Most Christian denominations in the world--as well as most other religions-- oppose wholesale abortion. Though they also wish to see women enjoy freedom, there are other considerations that they pick up from the Bible. There is the Biblical emphasis on the absolute sacredness of life that has priority over female freedom to abort a life already started. These Christians are also pro-choice, but the choice is made at the time of sexual intercourse leading to pregnancy. That’s when they make their choice. If pregnancy results, a new life has been started that is sacred from its inception. It is God’s gift that is to be accepted with gratitude and faith and as a challenge.
So, the difference is not that some people are cruel and others nasty. Or that some prefer women; others, babies. The difference is our point of reference, autonomous reason or reason guided by the Word of God. But both are matters of belief. This same difference crops up in many social, political, sexual, cultural and economic issues.

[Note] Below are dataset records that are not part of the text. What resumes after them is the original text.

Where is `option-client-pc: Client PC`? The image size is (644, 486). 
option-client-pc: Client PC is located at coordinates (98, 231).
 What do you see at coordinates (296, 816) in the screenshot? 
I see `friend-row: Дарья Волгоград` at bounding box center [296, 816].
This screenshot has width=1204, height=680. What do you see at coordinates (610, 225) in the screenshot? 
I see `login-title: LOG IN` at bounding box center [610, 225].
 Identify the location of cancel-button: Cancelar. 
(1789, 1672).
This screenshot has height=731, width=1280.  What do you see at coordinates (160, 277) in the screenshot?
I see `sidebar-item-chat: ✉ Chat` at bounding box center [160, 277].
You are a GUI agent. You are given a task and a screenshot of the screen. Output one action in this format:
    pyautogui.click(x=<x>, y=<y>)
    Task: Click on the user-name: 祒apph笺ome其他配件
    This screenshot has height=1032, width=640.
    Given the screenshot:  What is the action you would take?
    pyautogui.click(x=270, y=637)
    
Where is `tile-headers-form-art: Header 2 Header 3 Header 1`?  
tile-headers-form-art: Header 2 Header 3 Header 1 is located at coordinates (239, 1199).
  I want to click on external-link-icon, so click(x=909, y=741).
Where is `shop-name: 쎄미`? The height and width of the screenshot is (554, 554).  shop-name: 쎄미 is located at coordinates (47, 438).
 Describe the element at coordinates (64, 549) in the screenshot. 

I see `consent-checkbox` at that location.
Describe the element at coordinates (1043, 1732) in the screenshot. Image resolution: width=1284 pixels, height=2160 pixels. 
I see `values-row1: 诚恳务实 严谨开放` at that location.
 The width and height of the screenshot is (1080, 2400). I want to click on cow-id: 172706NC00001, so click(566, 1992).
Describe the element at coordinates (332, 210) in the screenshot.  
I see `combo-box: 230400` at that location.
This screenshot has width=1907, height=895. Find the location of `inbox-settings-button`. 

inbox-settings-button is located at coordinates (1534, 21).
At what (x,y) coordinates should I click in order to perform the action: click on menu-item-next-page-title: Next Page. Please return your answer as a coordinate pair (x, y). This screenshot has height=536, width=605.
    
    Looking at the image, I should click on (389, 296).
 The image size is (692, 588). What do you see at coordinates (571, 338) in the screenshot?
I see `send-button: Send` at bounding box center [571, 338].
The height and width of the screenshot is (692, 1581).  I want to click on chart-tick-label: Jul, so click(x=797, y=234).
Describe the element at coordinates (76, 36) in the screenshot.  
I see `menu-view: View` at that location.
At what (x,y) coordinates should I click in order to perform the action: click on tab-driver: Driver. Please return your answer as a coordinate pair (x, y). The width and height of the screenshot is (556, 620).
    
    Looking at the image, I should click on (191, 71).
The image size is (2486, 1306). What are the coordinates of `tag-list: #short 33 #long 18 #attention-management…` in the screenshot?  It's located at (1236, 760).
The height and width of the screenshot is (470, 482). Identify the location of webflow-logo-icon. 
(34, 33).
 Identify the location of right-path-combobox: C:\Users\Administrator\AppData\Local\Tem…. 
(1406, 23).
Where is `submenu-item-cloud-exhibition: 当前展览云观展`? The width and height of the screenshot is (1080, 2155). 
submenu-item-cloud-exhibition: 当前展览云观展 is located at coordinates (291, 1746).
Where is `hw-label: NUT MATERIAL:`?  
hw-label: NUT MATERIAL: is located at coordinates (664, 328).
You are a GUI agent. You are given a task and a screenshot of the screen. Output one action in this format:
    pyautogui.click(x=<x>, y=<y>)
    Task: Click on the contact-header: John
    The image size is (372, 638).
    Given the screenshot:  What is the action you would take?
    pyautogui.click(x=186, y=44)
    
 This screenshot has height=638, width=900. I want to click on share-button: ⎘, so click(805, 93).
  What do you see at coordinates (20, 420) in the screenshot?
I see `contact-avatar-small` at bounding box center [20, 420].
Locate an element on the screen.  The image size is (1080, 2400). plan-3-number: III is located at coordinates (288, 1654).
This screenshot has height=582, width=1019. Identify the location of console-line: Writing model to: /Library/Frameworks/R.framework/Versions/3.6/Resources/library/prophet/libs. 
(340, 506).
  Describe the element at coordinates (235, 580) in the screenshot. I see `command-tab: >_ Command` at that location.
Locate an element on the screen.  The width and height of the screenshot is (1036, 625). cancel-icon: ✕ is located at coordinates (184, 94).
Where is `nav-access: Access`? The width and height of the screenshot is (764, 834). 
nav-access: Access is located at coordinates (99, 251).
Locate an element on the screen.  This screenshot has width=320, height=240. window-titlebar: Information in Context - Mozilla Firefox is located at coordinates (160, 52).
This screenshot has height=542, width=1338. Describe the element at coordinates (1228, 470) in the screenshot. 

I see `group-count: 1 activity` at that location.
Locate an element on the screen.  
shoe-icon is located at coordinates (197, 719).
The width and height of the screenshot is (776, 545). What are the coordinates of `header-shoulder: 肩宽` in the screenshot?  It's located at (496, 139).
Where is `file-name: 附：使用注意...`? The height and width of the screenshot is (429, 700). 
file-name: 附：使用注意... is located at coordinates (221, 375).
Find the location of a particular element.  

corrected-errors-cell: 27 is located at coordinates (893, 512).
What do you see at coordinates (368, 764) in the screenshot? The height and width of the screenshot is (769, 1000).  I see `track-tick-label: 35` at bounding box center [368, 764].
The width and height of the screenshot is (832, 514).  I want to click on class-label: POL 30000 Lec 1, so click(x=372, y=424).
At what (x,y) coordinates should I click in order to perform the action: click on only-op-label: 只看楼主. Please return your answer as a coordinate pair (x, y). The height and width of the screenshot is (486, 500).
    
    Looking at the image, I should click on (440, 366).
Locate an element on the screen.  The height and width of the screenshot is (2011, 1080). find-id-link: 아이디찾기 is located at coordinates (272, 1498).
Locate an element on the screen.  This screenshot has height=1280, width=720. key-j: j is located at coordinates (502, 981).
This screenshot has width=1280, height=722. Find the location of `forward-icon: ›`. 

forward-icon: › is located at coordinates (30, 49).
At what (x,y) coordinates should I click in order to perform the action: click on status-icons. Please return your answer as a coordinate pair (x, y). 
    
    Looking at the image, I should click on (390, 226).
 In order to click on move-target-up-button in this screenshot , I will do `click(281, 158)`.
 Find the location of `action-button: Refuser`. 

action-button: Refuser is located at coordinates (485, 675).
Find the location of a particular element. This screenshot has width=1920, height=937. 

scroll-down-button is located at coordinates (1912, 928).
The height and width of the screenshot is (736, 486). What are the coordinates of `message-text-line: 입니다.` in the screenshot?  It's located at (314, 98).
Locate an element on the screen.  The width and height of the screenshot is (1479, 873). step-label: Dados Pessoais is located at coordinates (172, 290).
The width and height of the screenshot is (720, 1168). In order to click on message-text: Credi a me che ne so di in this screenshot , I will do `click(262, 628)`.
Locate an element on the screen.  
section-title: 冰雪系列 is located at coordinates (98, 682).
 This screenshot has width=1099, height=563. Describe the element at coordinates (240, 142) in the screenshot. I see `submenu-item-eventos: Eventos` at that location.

Many Christians and people of other religions opt out of the Public Schools, because there the autonomy of Secularism holds sway. God’s Word may not serve as a point of reference. All things religious are banned, except perhaps some cultural residues like Christmas trees. But the main atmosphere is that of Secularism—all the way from kindergarten through university. In fact, in most of those quarters religion is scoffed. We Christians have high regard for reason and for the scientific enterprise, but we prefer our reasoning to be directed by the Word of God and reject autonomous reason.